Verso Livre
Poesia escrita sem métrica regular, esquema de rima ou padrões estruturais fixos.
Última atualizaçãoO verso livre é poesia libertada das restrições da métrica, rima e formas estróficas fixas tradicionais. Não segue um padrão rítmico predeterminado nem um esquema de rima final, retirando em vez disso a sua música das cadências naturais do discurso, da disposição dos versos na página e das relações sonoras internas entre as palavras. O termo pode ser enganador: o verso livre não é sem forma, mas cria antes a sua própria forma organicamente, com cada poema a descobrir a estrutura que melhor serve o seu conteúdo. Quebras de verso, espaço em branco, ritmo, repetição e sintaxe tornam-se todos ferramentas estruturais no repertório do poeta de verso livre.
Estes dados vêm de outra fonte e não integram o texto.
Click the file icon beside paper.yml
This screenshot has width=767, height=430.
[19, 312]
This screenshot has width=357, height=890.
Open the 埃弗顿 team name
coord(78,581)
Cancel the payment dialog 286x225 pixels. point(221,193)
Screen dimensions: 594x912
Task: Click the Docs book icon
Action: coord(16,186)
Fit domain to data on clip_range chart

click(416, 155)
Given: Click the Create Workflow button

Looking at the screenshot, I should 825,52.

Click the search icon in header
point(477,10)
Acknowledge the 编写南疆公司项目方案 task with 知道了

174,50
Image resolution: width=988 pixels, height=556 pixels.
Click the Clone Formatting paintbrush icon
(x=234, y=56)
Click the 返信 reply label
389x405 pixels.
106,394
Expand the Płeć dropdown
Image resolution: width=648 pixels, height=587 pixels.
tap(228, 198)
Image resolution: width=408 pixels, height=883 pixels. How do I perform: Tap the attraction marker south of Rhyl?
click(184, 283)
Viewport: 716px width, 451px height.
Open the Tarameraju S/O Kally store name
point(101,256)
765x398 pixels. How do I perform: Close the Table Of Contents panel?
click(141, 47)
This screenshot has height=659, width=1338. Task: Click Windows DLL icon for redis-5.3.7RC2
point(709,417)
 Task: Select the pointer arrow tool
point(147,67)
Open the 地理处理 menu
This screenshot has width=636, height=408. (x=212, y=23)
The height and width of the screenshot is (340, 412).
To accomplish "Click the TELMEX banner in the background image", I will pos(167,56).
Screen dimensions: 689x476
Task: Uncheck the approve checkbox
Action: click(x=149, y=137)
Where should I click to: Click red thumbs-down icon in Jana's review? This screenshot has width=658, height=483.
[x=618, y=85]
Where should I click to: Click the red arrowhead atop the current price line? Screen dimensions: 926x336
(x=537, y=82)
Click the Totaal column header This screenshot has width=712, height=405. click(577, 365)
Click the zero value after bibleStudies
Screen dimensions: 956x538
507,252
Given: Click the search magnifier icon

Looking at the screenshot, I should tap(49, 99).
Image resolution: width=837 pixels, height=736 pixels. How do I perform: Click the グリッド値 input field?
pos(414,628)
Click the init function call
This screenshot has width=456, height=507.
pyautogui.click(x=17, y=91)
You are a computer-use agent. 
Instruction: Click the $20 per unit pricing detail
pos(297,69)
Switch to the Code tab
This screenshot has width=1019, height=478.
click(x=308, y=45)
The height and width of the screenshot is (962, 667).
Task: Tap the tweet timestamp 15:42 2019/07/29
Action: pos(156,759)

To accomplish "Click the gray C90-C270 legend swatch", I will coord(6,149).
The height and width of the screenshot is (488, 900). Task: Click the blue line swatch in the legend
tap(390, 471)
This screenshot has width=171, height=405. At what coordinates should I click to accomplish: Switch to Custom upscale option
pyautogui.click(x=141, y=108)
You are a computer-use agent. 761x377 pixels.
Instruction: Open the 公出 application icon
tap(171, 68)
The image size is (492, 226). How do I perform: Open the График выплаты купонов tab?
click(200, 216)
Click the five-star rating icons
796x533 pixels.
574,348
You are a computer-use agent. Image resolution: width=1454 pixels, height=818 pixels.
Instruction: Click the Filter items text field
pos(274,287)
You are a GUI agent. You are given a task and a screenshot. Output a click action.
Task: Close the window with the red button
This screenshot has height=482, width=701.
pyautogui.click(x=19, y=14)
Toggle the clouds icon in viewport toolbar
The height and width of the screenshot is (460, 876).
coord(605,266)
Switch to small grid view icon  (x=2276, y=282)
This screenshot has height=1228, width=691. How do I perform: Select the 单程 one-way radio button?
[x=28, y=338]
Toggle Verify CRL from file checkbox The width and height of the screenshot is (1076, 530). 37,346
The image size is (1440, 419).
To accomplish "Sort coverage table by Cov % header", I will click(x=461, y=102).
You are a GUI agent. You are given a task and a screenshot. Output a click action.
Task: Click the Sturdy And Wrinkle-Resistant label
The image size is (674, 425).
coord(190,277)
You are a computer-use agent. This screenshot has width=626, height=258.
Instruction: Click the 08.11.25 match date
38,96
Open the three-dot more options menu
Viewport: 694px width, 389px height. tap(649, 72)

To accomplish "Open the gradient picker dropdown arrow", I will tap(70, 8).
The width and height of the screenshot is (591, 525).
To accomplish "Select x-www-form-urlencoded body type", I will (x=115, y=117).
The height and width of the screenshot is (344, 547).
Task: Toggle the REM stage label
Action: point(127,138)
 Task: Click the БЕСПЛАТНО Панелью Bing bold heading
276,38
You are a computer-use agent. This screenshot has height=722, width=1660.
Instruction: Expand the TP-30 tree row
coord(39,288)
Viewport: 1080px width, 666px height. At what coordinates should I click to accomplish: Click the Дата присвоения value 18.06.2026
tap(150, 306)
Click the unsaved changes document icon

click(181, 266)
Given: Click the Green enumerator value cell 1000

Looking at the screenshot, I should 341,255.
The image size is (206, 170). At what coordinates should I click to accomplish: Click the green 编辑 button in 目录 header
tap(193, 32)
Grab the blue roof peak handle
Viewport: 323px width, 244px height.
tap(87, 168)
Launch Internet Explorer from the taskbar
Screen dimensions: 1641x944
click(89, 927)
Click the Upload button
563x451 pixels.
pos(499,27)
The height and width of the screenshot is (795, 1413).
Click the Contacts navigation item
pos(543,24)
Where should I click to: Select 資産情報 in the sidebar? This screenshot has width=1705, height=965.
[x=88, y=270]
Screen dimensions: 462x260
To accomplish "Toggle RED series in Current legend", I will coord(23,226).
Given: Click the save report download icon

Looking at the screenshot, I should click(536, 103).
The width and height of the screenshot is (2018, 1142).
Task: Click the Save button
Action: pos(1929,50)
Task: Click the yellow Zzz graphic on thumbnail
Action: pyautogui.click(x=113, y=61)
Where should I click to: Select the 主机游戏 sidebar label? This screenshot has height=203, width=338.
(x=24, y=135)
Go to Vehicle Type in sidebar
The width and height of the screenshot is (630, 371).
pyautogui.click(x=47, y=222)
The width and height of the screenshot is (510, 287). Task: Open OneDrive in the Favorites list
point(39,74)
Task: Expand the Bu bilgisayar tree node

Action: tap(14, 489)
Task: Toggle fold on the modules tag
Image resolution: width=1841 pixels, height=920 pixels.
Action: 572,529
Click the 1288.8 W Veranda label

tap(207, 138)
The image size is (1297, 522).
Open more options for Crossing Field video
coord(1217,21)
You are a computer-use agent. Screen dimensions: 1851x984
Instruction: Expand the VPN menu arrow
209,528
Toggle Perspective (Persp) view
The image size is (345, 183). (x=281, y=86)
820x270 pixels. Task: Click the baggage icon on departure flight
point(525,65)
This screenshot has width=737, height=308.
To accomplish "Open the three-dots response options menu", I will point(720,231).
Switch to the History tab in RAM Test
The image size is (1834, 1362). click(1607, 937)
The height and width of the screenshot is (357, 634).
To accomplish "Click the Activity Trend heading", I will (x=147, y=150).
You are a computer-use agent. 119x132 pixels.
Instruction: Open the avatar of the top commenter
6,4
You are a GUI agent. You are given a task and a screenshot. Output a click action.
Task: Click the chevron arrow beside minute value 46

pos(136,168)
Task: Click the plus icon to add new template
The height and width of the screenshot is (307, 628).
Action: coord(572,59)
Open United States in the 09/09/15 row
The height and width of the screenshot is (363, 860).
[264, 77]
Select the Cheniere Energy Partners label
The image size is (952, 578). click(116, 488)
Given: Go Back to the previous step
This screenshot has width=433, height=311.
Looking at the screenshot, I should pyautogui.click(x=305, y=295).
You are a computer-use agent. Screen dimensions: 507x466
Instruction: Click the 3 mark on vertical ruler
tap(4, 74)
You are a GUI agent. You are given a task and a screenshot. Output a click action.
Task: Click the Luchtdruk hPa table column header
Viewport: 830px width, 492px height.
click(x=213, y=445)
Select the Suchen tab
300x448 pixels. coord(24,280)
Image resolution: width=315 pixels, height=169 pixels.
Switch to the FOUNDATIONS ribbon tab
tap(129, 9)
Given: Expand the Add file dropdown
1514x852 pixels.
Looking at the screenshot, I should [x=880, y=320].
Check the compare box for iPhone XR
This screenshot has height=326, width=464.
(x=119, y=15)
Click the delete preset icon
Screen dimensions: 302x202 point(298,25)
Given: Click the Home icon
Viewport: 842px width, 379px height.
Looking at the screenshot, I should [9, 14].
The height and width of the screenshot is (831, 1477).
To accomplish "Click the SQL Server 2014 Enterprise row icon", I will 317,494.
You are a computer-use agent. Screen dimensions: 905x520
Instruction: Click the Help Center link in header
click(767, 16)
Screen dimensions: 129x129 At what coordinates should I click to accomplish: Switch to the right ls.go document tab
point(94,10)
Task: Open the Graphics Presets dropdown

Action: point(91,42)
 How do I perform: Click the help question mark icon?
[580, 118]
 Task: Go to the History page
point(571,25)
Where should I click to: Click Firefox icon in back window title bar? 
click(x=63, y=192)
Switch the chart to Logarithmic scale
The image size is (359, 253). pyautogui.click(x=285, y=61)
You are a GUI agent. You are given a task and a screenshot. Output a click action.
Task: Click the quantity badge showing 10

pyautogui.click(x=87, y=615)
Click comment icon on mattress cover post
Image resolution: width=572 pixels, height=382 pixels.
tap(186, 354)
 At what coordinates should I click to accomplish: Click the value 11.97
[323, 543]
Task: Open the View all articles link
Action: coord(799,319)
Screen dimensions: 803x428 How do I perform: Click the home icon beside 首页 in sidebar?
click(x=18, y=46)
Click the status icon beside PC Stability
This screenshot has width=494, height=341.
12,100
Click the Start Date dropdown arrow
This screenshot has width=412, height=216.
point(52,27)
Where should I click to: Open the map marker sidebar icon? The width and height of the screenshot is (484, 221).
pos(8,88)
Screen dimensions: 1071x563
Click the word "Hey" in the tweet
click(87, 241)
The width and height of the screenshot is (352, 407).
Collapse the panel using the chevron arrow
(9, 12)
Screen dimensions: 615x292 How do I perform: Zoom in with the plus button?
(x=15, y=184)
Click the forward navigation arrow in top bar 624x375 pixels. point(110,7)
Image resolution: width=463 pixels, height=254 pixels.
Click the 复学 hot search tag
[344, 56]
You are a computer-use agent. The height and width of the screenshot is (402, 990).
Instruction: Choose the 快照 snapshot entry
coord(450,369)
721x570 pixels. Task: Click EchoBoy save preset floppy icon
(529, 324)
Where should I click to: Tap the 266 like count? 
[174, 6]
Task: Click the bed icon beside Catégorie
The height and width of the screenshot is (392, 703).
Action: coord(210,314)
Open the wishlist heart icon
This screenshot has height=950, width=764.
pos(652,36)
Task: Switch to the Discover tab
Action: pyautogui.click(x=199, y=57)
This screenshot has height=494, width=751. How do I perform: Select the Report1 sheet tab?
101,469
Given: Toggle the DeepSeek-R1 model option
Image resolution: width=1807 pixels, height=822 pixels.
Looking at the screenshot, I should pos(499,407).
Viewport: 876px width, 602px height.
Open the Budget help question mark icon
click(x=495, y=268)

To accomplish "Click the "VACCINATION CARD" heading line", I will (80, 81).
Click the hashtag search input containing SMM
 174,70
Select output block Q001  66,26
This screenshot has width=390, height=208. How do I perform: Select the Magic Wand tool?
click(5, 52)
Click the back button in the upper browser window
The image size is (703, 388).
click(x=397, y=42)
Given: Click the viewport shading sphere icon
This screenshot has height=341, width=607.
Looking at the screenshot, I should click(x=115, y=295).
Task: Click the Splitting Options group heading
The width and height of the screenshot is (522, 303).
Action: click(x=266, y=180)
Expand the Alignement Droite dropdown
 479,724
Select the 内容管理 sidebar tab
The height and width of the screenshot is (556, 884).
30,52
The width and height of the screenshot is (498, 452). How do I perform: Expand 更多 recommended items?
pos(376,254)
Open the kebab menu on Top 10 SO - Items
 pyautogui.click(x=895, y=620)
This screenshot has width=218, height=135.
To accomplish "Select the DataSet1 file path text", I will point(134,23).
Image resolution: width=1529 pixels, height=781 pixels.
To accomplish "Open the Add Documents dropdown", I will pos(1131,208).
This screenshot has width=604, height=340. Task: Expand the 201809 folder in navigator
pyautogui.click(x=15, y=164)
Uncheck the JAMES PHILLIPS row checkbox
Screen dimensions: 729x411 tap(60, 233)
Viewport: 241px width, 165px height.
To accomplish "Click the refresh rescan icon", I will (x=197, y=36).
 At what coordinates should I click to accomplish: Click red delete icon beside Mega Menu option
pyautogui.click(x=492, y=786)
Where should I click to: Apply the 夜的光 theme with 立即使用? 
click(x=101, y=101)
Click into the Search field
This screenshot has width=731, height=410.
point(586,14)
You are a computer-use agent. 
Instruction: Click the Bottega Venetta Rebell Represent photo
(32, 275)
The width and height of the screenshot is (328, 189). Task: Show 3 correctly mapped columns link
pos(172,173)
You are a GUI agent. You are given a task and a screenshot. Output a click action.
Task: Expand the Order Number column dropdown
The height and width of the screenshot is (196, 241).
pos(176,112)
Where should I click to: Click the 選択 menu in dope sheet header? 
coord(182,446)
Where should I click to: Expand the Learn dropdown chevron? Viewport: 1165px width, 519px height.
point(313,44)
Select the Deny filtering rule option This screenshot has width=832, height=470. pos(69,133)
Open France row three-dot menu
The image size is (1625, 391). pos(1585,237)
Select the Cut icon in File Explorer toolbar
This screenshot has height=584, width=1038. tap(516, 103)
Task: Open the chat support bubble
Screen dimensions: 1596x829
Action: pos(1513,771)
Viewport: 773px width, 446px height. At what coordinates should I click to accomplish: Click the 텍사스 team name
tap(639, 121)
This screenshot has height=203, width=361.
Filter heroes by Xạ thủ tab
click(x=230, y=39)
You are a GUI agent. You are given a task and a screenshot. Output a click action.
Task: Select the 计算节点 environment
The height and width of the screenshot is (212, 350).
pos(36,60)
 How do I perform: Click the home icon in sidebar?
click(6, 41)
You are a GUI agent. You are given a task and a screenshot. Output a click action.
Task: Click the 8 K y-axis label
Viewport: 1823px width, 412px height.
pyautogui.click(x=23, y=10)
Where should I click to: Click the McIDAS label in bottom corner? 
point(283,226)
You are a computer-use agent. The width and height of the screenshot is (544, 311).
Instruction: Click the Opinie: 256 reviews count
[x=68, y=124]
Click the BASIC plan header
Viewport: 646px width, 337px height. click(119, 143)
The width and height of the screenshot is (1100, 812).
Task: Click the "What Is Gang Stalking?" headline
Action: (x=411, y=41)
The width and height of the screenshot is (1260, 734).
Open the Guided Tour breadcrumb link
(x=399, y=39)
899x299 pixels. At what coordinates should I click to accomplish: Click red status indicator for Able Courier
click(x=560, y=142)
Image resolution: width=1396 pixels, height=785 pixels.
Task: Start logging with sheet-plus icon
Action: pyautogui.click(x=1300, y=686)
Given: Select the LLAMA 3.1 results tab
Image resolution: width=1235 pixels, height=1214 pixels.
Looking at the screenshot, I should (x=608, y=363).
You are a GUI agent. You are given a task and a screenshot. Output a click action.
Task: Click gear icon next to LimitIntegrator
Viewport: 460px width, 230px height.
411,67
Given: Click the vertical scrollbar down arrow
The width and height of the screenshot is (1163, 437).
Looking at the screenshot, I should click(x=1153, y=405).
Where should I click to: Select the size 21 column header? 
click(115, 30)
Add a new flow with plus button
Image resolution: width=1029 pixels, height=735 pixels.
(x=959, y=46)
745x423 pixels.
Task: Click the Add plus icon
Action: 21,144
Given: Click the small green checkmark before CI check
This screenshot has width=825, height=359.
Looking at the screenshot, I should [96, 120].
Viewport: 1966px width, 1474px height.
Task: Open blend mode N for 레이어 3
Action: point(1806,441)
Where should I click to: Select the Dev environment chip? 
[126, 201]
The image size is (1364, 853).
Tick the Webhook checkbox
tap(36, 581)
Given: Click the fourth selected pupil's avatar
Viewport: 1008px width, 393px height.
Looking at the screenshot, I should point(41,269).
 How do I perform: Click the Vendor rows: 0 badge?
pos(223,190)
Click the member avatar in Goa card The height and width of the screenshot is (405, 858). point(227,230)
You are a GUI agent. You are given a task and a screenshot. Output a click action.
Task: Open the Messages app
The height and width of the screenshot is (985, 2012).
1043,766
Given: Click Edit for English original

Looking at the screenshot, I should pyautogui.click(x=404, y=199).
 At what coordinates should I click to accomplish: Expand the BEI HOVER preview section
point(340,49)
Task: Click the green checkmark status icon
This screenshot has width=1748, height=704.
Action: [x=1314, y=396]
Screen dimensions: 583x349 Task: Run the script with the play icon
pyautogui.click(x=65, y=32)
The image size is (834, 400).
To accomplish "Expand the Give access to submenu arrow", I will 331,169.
Walt Whitman é amplamente considerado o pai do verso livre em inglês. Folhas de Erva, com os seus versos longos e ondulantes e catálogos da vida americana, rompeu decisivamente com as tradições métricas do seu tempo e abriu as portas para tudo o que se seguiu. A Terra Devastada de T.S. Eliot usa o verso livre para criar uma estrutura fragmentada e polifónica que espelha a desilusão da modernidade. Mais tarde, poetas como Allen Ginsberg em Howl usaram a vastidão do verso livre para uma urgência profética, enquanto Mary Oliver o empregou com uma simplicidade enganadora para explorar o mundo natural com precisão e profundidade espiritual. Hoje, o verso livre é o modo dominante da poesia em língua inglesa, embora o verso formal tenha tido ressurgimentos periódicos.
Escrever bem em verso livre é, sem dúvida, mais difícil do que escrever em forma, porque não se pode contar com a métrica e a rima para gerar música automaticamente. Cada quebra de verso tem de ser uma escolha deliberada: quebrar a meio de uma frase cria enjambement e ímpeto para a frente, enquanto quebrar numa pausa natural cria ênfase e fecho. Lê o teu verso livre em voz alta e escuta o seu ritmo; mesmo sem métrica formal, um verso livre eficaz tem uma cadência que parece intencional em vez de aleatória. Estuda como poetas de verso livre consumados usam repetição, paralelismo e variação no comprimento dos versos para criar estrutura. A liberdade do verso livre não é licença para se ser descuidado, mas um convite para inventar a forma exata que cada poema exige.